• **PROBLEM**
Do these statements agree with the guest post below about a nurse visiting the hospital? Answer yes or no for each, quoting the words of the post that decide it: (a) The writer's mother is recovering from heart surgery. (b) At the midnight hour the lobby is crowded with waiting families. (c) The writer's brother stayed with the mother the previous night.
*** TEXT SECTION Section Begins ***
Editor’s note: In this tightly observed guest post, a nurse visiting a sick family member experiences the hospital as a kind of foreign country.

Eileen McGorry, MSN, RN, worked as a registered nurse in community mental health for over 30 years. She currently lives in Olympia, Washington, with her husband Ron.

The walkway is hard, the concrete cold, and I am immersed in darkness. Then there is the swish of the hospital doors and whispery stillness. The light over the reception desk shines on a lone head, bent over a book. A clipboard is pushed toward me. The paper on it is lined with names, some boldly printed, others scribbled, the letters unrecognizable. The spacious lobby is filled with individual groups of soft stuffed chairs and love seats. All of it quiet and empty. Over the chairs and sofas, the black of the midnight hour is changed into twilight.

I remember the bustle of the area at midday. Families gathered together, eyes searching the crowd for the green scrubs of surgeons. “She will live,” they say to some, and to others, “We will wait and see.” The frenzy of the day over, the empty chairs wait for tomorrow.

I sign my name in script. I use the old Catholic school script. The script preached by my mother, who is upstairs recovering from heart surgery. I walk past the chairs along walls so white they gleam. I touch the grey button at the elevator. The soft ding that follows vibrates through my body.

The elevator is empty. I push my body into the back wall. I watch the small circles of light above the door, first two, then three, then four. I step off into muted light. The air feels thick. It’s hard to move my body forward. I was in this place all day. I left only to eat.

My mother is stable. It is I who is dissembling. I come as her protector. “Her numbers are good, but she gets confused at night.” Last night, my sister stayed with her. She sat in the visitor’s room, and then later dozed in the chair by my mother’s bed. She woke to my mother’s wide eyes. “They could have killed me while you slept,” my mother told her.
*** TEXT SECTION Section Ends ***
*** DATASET ENTRIES Section Begins ***
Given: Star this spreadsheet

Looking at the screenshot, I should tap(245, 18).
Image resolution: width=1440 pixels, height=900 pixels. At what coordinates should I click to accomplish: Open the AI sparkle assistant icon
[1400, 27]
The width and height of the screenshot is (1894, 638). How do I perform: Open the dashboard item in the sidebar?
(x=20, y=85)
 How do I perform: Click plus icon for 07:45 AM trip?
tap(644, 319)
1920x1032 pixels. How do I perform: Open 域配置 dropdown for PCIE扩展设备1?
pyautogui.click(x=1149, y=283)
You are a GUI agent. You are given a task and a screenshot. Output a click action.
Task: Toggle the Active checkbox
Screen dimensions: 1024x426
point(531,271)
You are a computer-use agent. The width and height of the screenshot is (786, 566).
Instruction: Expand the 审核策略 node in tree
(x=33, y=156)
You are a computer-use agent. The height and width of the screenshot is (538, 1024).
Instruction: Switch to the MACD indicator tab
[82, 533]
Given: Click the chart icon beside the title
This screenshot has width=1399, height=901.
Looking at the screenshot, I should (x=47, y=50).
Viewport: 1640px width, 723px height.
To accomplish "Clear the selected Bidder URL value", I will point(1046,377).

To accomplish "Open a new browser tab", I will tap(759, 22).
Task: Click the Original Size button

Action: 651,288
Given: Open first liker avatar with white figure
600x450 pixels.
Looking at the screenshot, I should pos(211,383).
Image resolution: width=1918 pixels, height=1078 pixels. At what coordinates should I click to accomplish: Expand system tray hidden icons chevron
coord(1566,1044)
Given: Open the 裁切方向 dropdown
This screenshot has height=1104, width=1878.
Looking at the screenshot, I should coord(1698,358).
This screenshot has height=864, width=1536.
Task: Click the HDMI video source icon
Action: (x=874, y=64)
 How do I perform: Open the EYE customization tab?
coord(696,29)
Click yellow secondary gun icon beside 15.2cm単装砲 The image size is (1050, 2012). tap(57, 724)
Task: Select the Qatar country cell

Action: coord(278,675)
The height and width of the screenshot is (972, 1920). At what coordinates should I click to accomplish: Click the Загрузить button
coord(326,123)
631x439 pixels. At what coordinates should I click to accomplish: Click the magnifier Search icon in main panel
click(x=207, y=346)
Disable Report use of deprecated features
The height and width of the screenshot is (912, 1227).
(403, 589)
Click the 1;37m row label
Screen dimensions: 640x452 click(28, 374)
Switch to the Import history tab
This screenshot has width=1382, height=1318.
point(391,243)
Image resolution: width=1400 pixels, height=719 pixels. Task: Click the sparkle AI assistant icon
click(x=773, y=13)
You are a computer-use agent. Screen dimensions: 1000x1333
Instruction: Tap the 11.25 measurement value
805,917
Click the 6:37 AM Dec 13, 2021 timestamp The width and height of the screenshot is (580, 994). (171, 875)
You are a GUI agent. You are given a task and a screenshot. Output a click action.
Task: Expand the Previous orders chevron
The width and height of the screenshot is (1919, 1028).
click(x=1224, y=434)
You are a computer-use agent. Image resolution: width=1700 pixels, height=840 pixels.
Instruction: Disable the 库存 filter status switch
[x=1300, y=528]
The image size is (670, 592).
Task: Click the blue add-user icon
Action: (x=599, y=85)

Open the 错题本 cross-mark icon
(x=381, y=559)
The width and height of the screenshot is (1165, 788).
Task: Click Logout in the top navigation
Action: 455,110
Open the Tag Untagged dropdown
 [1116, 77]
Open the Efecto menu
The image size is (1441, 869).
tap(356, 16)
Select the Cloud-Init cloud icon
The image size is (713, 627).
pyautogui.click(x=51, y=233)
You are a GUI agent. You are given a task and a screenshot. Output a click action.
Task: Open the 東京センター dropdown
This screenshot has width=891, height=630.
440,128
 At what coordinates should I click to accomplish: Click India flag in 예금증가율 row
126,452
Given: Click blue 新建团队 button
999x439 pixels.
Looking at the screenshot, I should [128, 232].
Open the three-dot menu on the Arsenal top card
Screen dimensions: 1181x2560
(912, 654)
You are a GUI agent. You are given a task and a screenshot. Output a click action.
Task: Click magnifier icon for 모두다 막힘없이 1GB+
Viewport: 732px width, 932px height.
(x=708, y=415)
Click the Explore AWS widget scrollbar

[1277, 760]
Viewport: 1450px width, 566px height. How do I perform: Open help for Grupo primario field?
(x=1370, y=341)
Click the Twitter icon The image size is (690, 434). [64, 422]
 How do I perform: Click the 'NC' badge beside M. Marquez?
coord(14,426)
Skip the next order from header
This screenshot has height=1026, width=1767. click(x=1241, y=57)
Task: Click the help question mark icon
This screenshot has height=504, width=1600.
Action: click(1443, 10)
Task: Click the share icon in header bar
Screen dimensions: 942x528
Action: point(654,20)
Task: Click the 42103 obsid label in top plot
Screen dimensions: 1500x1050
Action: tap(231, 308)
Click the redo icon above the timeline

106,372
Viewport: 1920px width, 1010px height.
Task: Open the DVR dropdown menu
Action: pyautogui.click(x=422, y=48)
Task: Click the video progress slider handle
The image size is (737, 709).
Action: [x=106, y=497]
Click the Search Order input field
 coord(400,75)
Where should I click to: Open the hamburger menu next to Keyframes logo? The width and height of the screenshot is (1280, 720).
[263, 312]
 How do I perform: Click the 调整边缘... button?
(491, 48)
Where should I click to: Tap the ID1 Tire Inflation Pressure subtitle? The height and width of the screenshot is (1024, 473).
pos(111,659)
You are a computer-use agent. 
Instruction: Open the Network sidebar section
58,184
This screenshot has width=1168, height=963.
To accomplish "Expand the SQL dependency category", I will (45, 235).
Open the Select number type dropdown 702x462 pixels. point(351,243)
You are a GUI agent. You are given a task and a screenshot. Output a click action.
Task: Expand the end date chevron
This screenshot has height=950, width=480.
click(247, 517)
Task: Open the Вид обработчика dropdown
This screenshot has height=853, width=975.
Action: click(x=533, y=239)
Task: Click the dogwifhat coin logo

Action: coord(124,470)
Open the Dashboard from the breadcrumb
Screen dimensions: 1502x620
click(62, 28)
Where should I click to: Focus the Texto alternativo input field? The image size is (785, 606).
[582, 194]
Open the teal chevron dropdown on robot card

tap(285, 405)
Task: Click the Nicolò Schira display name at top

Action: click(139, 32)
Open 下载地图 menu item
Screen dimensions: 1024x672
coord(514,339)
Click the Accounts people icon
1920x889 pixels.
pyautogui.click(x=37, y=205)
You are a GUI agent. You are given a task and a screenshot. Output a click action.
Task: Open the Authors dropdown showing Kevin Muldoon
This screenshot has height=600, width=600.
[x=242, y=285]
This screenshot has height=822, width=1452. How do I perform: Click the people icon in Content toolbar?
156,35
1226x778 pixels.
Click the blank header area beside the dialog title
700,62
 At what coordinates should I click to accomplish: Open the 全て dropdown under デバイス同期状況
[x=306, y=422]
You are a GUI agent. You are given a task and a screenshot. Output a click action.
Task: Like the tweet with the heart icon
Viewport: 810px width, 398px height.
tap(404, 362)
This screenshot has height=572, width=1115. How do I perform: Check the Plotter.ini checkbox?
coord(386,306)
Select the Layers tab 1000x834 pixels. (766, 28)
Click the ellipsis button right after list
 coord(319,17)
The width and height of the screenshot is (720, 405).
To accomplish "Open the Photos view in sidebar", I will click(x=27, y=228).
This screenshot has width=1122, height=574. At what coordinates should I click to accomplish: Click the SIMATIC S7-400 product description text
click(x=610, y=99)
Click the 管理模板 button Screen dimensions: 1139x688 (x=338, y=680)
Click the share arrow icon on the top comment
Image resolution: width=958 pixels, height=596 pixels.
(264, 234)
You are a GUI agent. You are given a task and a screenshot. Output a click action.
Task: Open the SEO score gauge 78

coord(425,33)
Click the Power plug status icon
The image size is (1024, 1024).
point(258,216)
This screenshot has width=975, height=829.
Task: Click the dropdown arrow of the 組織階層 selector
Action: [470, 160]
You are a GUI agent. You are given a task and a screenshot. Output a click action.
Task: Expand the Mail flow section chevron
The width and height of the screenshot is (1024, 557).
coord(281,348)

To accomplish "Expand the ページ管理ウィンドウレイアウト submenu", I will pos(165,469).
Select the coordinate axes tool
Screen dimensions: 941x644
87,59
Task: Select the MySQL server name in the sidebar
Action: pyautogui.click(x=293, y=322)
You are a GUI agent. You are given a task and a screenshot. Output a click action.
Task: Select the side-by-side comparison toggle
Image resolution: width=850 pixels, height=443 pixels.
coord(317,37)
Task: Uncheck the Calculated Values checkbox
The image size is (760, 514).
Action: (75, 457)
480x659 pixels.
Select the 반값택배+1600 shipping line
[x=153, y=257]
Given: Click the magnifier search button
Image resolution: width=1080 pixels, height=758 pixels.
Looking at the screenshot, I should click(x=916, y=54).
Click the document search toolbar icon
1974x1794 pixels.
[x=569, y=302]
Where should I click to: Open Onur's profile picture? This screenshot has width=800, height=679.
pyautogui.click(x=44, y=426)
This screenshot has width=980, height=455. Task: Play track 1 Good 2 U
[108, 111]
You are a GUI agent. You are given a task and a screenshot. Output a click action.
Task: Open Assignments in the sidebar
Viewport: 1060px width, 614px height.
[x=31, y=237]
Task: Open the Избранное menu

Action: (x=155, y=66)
*** DATASET ENTRIES Section Ends ***
• **OUTPUT**
(a) Yes: "my mother, who is upstairs recovering from heart surgery."
(b) No: "All of it quiet and empty."
(c) No: "Last night, my sister stayed with her."